Вот и раковина, смесители, правда, дурацкие, еле справилась, и вода только холодная. Раны на руках жжет, но зато вышли самые мелкие кусочки стекла. Чернота продолжает бродить под кожей будто живая, толчками выходит из порезов. Наклоняюсь, чтобы наконец сполоснуть лицо и тут в раковину с плеча соскальзывает длинная белая прядка. Э, что? У меня волосы были сантиметров пять максимум. И я шатенка. То есть, после того как меня сбила машина, я провела в коме никак не полгода, а гораааздо больше. Исхудала, поседела. Что еще? Даже страшно смотреть в зеркало.

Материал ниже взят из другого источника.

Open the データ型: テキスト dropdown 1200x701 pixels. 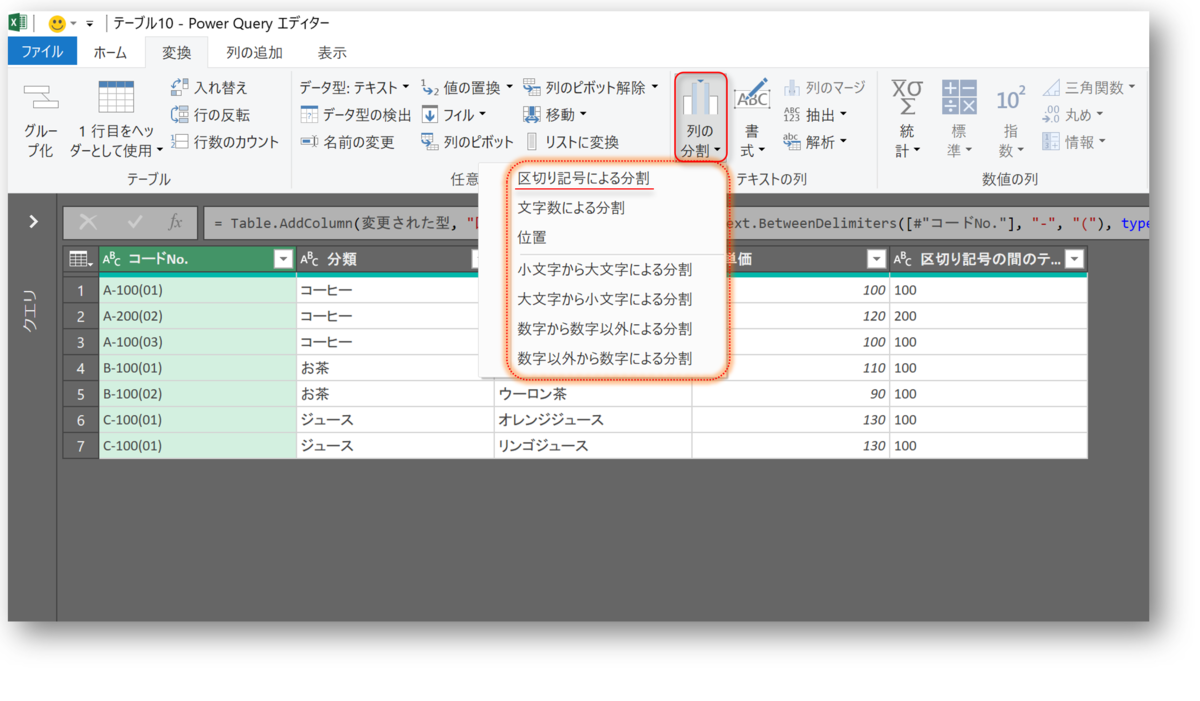tap(343, 88)
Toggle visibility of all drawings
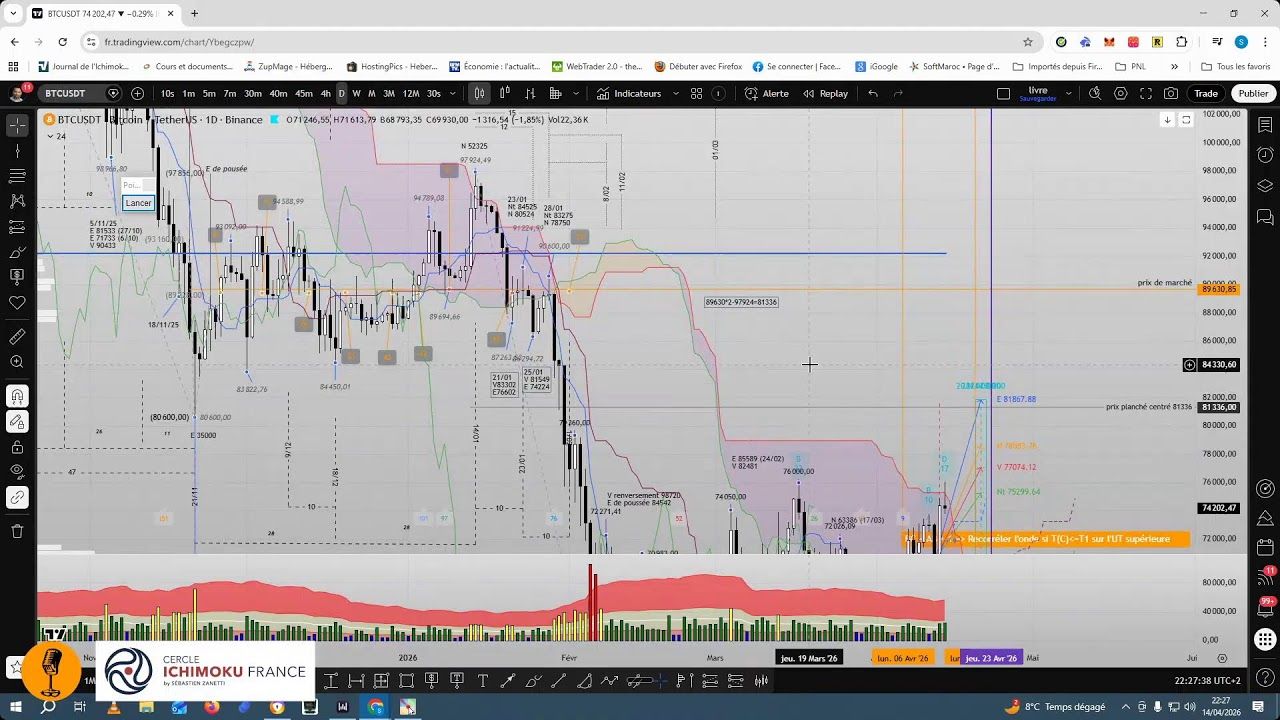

Оно висит сбоку от раковины, зато большое, в полный рост. Ну и ноги, не ноги, а спички с мосластыми коленями, тоже все в сеточке пульсирующих черных вен и сосудов. Рубашка... Они что, в сиротском приюте нашли это рубище? Допустим все в крови, драное, это я сейчас постаралась, но явно же не по росту, как перешитое, ткань вытерта до прозрачности. Коматознику, конечно, не полагается нарядов haute couture, но ЭТО! В какую богадельню я попала?!
Никак не решусь взгялуть на свое лицо, это по-настоящему пугает. Наверное, я превратилась в высушенную сморщенную беззубую старуху. Ладно, начну с волос. Шарю рукой за спиной и где-то на уровни талии нащупываю увесистые пряди, перекидываю всю гладкую блестящую массу через плечо. Белые, чуть серебристые, как будто полупрозрачные. Надо же, красивые.
Может и с лицом все не так ужасно?
Опираюсь на стену у зеркала, собираюсь с духом. Я была готова к чему угодно, но не к этому.